__Activity__
Only the pictures are to be left out; the listing itself is repeated exactly.

__Data for the task__
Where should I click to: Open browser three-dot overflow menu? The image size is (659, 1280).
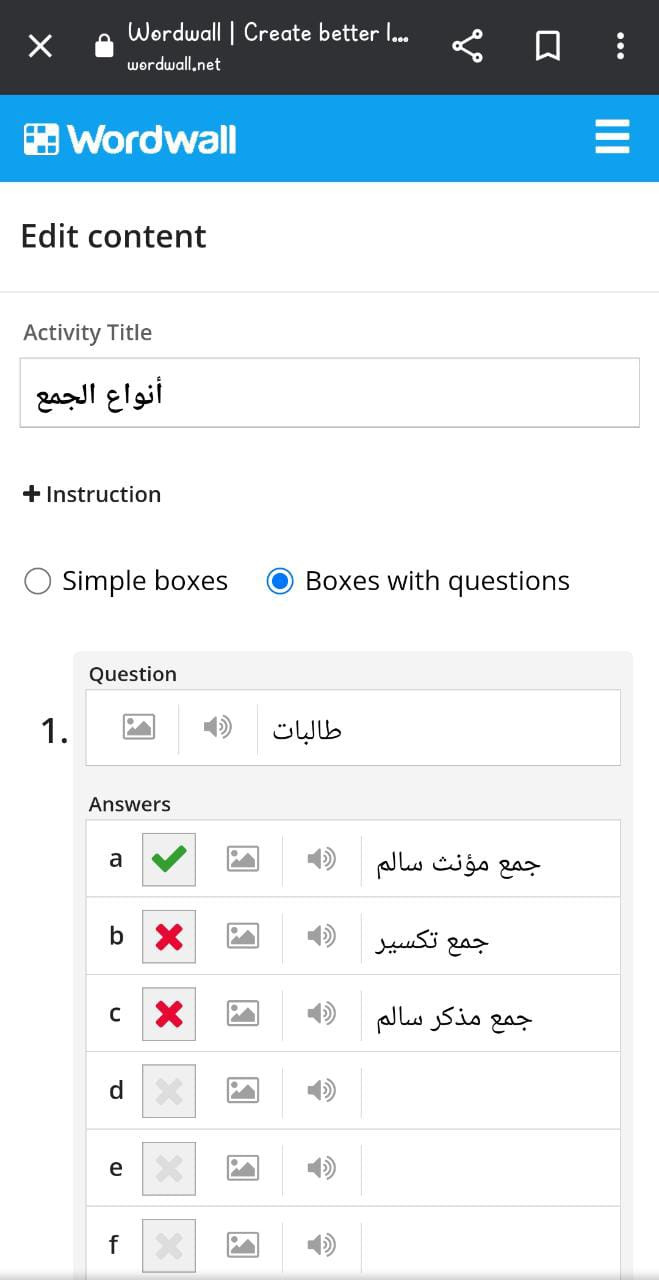[621, 46]
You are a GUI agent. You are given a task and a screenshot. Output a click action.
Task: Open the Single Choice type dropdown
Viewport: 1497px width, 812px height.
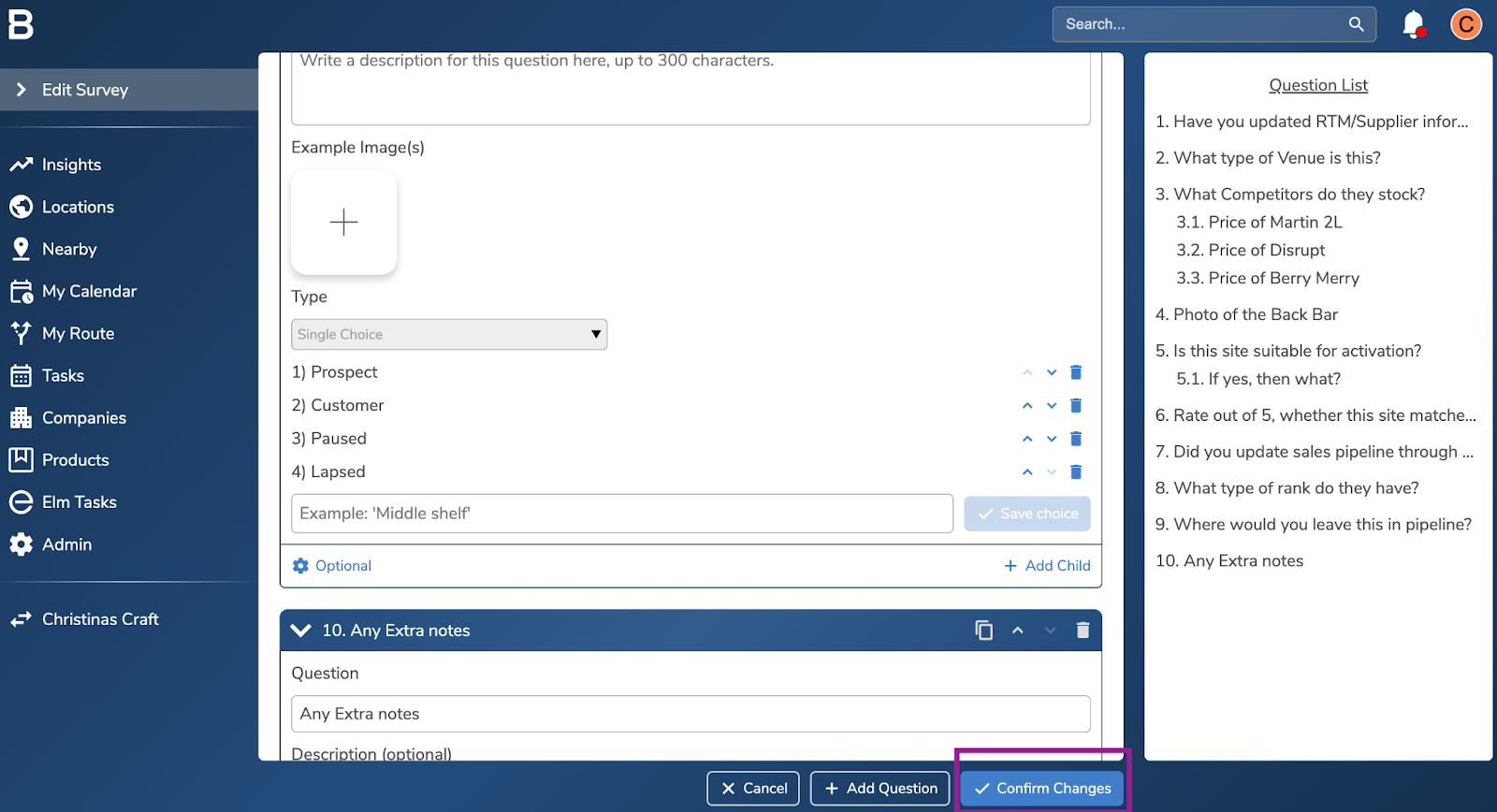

__Solved exercise__
Where should I click to: Open browser three-dot overflow menu? The image size is (659, 1280).
[621, 46]
You are a GUI agent. You are given a task and a screenshot. Output a click action.
Task: Open the Single Choice type dropdown
Viewport: 1497px width, 812px height.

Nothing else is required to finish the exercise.